2. Log task parameters using `ClearMLVisBackend.add_config()`. Under the `config` parameter, input a dictionary of parameter key-value pairs.  

    ```python
    cfg = Config(dict(a=1, b=dict(b1=[0, 1])))
    vis_backend.add_config(config=cfg)
    ```

    The parameters will be displayed in the ClearML WebApp, under the task’s Hyperparameters

3. Log your task’s scalars using either `ClearMLVisBackend.add_scalar()` for single values or `ClearMLVisBackend.add_scalars()` 
   for multiple values: 
   
   ```python
   vis_backend.add_scalar(name='mAP', value=0.6, step=1)
   vis_backend.add_scalars(scalar_dict={'loss': 0.1,'acc':0.8}, step=1)
   ```

   The scalars are displayed in the task's **Scalars** tab.

5. Report images to your task using `ClearMLVisBackend.add_image()`. Under the `image` parameter, input the image 
   to be reported as an `np.ndarray` in RGB format:

   ```python
   img = np.random.randint(0, 256, size=(10, 10, 3))
   vis_backend.add_image(name='img.png', image=img, step=1)
   ```
   The images will be displayed in the task's **Debug Samples** tab.

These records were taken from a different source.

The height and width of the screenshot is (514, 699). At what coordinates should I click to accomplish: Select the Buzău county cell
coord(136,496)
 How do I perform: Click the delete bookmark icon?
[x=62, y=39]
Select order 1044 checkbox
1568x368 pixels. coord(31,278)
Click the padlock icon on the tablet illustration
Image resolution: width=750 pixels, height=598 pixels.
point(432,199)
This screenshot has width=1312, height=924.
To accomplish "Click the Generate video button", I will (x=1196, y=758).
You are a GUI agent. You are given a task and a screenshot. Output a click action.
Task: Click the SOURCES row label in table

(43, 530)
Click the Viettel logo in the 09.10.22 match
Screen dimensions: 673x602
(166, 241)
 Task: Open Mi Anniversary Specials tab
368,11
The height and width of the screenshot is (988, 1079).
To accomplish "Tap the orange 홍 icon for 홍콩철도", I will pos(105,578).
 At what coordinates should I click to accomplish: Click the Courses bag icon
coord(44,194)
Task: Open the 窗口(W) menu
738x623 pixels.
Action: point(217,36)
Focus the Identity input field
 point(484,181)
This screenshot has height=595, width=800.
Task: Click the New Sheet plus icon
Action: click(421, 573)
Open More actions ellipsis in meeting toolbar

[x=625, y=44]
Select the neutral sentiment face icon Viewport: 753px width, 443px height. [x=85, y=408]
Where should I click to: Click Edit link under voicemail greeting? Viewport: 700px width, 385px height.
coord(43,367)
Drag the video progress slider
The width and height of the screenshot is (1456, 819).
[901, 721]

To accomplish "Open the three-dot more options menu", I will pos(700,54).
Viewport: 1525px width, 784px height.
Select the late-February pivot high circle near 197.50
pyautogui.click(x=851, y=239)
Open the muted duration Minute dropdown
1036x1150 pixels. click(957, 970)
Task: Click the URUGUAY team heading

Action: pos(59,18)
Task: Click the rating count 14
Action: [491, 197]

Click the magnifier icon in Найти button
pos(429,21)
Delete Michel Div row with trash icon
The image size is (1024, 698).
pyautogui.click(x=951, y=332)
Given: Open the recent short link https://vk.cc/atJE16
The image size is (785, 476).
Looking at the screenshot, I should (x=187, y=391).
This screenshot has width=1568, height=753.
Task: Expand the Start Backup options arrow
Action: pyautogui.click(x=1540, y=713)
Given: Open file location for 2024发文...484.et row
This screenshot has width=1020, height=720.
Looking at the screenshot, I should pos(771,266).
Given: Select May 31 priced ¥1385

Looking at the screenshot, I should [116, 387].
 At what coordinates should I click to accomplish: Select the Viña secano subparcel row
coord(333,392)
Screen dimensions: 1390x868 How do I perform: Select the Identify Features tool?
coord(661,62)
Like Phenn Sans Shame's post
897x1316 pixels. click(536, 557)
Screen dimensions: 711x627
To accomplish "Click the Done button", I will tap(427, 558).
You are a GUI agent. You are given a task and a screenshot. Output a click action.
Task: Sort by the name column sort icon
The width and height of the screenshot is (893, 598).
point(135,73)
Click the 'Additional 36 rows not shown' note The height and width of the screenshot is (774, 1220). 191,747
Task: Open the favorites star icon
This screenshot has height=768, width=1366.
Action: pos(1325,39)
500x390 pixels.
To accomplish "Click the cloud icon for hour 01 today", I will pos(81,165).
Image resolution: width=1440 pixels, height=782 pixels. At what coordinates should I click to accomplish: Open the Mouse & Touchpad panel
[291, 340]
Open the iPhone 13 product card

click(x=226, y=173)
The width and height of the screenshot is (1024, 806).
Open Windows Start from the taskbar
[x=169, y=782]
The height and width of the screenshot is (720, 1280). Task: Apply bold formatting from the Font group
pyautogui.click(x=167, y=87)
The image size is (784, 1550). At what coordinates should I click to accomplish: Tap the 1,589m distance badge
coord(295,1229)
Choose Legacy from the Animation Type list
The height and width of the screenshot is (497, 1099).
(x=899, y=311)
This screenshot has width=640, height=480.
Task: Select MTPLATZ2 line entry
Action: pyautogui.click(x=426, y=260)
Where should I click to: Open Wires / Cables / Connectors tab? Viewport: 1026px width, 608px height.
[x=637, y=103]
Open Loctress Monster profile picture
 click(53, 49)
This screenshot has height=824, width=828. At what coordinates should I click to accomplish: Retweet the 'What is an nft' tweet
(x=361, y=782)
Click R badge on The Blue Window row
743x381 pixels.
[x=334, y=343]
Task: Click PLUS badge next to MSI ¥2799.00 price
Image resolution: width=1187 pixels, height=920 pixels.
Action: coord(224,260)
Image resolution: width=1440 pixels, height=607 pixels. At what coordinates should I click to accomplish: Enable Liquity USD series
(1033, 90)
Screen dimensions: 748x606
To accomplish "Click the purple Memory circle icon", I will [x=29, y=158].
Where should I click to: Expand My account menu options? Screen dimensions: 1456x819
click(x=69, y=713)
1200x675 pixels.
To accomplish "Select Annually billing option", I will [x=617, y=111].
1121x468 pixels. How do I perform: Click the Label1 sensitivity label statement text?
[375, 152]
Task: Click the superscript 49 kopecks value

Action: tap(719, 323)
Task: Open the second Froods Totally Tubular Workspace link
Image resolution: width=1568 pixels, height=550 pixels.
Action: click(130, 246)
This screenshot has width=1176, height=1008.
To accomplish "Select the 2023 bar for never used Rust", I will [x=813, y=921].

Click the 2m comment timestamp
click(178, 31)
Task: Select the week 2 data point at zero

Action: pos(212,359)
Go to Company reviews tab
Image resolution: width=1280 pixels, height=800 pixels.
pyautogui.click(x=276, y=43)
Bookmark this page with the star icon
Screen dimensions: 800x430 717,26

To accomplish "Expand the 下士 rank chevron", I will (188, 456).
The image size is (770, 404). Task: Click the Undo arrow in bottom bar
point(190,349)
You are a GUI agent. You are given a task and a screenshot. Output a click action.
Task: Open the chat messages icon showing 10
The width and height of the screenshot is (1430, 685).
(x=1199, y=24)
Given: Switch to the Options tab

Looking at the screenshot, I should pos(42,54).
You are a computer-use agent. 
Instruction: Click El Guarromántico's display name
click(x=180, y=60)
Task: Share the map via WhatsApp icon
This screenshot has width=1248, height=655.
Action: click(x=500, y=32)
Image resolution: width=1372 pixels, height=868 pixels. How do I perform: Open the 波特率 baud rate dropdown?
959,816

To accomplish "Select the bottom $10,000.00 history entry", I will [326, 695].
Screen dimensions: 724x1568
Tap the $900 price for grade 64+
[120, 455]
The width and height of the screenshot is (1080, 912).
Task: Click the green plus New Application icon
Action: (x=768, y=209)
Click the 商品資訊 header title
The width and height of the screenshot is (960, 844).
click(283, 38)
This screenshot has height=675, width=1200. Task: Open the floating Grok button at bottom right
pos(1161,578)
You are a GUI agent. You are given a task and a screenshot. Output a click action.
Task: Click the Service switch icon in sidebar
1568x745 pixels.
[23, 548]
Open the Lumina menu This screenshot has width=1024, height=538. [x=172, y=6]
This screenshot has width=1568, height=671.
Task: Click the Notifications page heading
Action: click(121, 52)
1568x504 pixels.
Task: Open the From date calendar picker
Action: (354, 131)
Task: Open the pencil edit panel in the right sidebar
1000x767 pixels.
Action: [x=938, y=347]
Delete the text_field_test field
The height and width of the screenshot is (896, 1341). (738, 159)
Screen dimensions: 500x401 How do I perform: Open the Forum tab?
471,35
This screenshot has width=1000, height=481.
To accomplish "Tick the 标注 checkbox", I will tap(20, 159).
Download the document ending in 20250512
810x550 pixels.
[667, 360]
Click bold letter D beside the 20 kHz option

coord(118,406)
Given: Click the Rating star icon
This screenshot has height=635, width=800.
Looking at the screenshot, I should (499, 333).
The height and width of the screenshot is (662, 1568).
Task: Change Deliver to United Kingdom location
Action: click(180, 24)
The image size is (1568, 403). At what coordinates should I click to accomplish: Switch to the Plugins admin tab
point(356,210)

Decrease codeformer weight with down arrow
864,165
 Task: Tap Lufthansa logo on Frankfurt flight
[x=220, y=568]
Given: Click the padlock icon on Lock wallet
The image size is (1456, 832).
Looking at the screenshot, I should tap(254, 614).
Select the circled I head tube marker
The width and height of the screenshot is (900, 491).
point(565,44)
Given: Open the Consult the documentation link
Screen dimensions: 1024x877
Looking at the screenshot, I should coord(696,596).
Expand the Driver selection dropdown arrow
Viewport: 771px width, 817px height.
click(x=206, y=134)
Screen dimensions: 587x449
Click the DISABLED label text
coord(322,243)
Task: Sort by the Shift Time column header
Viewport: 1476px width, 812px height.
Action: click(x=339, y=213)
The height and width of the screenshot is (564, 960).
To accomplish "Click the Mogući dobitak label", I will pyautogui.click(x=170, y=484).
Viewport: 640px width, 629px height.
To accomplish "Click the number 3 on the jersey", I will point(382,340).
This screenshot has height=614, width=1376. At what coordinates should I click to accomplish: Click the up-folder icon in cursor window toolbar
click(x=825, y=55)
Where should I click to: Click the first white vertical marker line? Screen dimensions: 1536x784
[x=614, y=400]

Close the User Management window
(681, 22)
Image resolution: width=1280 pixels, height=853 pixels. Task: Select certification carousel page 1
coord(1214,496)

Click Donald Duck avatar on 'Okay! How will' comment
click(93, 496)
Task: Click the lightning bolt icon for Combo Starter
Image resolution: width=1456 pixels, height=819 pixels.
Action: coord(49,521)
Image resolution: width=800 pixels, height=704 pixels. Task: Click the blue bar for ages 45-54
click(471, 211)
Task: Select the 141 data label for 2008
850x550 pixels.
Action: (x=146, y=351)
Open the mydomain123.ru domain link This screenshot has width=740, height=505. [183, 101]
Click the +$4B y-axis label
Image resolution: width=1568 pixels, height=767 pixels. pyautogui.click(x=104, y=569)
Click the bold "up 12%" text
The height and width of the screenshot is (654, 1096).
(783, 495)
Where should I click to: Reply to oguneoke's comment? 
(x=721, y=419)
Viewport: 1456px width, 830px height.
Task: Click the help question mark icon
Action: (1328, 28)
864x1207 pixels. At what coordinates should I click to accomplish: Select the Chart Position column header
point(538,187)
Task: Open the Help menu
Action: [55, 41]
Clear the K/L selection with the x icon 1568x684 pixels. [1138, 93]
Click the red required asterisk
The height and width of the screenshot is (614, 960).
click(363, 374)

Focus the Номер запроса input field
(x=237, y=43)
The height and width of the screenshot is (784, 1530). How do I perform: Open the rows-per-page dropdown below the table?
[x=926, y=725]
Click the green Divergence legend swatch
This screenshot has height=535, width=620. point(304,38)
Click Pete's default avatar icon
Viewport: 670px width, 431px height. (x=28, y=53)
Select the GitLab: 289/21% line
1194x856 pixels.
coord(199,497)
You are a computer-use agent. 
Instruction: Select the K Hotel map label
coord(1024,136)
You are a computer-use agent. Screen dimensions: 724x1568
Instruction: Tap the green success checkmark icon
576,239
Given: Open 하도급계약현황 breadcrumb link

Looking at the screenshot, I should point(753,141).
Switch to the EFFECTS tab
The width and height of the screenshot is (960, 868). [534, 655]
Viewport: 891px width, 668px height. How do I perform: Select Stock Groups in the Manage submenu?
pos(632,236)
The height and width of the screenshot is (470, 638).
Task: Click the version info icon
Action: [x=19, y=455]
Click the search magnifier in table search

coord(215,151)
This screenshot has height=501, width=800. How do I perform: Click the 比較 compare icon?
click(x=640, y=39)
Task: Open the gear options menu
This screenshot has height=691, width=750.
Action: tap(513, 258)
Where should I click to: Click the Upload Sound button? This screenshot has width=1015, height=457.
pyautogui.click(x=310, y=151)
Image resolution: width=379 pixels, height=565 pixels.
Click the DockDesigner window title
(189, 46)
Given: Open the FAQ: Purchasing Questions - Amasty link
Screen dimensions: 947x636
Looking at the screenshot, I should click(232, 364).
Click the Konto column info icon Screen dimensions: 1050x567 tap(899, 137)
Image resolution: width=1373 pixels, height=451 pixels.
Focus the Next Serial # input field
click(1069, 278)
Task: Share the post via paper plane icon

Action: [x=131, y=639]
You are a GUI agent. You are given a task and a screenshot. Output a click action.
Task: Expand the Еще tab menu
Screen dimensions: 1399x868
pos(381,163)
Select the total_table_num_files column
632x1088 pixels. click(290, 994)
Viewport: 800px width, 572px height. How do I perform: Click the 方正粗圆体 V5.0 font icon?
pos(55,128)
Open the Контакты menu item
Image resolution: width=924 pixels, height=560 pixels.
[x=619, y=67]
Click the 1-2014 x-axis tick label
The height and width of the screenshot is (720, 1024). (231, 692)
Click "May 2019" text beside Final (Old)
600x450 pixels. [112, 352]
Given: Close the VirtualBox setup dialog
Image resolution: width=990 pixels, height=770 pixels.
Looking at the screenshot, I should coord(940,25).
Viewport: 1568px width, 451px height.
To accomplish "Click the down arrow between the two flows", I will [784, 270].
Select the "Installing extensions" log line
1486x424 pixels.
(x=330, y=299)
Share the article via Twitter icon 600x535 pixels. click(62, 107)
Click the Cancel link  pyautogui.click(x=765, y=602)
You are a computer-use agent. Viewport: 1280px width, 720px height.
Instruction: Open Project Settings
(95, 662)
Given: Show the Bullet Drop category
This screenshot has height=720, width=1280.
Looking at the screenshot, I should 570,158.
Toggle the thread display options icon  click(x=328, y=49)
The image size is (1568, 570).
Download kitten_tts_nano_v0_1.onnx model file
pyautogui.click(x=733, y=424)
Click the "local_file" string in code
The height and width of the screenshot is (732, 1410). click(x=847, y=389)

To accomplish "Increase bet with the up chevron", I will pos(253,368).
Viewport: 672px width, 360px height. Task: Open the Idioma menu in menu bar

5. Once you've finished training, make sure to run `ClearMLVisBackend.close()` so that ClearML can mark the task as 
   completed. This will also scan the directory for relevant artifacts with the suffixes input when instantiating 
   `ClearMLVisBackend` and log the artifacts to your task. 

    ```python
    vis_backend.close()
    ```